▶ [Task directions]: Among the entries below, find every line that contains the string "agent", then copy it.

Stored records
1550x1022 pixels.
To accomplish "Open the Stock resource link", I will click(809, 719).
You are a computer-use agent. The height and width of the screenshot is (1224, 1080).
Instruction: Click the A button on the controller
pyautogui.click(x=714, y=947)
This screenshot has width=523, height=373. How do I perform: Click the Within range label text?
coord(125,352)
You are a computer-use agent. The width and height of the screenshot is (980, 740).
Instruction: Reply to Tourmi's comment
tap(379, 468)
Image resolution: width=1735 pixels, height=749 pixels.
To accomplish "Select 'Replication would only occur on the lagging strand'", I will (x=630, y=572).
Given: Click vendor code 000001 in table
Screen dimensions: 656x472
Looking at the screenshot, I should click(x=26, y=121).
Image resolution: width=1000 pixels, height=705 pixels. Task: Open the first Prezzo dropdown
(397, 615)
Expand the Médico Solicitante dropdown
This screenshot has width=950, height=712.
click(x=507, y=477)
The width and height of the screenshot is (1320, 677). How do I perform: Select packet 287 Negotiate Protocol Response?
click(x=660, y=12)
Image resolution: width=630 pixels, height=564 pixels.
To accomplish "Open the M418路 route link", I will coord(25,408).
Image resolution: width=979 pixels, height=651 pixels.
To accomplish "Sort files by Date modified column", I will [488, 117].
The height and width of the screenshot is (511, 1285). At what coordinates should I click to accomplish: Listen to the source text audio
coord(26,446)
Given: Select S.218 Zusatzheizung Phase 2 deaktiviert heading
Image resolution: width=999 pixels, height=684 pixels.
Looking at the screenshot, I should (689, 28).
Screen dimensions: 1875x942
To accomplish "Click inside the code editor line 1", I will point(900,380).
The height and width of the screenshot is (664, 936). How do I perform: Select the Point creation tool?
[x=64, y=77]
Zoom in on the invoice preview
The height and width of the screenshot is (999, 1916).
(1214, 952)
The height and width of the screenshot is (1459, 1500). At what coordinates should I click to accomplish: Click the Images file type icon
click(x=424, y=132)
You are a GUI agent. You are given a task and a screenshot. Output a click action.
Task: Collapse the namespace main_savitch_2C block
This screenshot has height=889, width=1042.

▶ [Output for this task]:
You are a computer-use agent. The height and width of the screenshot is (1224, 1080).
You are a computer-use agent. The width and height of the screenshot is (980, 740).
You are a GUI agent. You are given a task and a screenshot. Output a click action.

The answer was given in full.